Христианство даже не требует, чтобы человек верил в эту идею, пусть он всего лишь воспринимает её смысл, сутью которого является человеческое достоинство и прогресс. Неужели это так трудно?
Для некоторых это непостижимо. Марксизм, который отвергал религию как «опиум для народа», всего лишь прописал другое, менее эффективное лекарство — «светлое будущее», так называли его русские, но это являлось будущим, которого они так и не сумели достигнуть. Китайские марксисты проявили здравый смысл и приняли некоторые формы капитализма для того, чтобы спасти экономику. Однако они отказались принять принцип человеческой свободы, который обычно сопровождает этот строй. "Это оказалось до некоторой степени успешным, — подумал ДиМило, — только благодаря тому, что в китайской культуре давно существовал принцип подчинения старшим и признания высшей власти. Но как долго может это продолжаться? И до какой поры будет длиться процветание Китая без признания идеи, что существует разница между добром и злом? Без этого Китай и китайцы обречены на погибель. Кто-то должен принести китайцам Добрые Новости об Иисусе, потому что с этим придёт не только вечное спасение, но и временное счастье. Такая выгодная сделка, и всё-таки эти люди слишком глупы и слепы, чтобы принять её. Одним из них был Мао. Он отвергал все формы религии, даже учение Конфуция и Будды. Но когда он умирал, лёжа в постели, о чём думал председатель Мао? О чем думает коммунист, лёжа на своём смертном одре? Какое «светлое будущее» наступит для него? Ни один из трех духовных лиц не хотел ни знать, ни посмотреть в лицо ответу на этот вопрос.
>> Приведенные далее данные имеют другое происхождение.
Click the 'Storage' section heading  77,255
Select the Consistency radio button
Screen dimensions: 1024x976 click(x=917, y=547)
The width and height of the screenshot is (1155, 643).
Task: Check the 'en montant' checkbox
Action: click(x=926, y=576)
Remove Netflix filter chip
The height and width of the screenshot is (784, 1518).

— Я разочарован небольшим количеством католиков в этой стране — не считая иностранцев и дипломатов, разумеется. Неужели христиан преследуют так жестоко?
Ю пожал плечами.
— Это зависит от того, где вы находитесь, от политической обстановки в стране и от личности местного политического руководителя. Иногда они оставляют нас в покое — особенно когда сюда приезжают иностранцы со своими телевизионными камерами. Бывает, что к христианам относятся очень строго, а временами нас действительно жестоко преследуют. Меня много раз допрашивали и подвергали политической обработке. — Он поднял голову и улыбнулся. — Это походит на ситуацию, когда на вас лает собака, ваше преосвященство. Нужно всего лишь не обращать внимания. Разумеется, отношение властей к вам будет совершенно иным, — напомнил баптист, имея в виду дипломатический статус ДиМило и его личную неприкосновенность.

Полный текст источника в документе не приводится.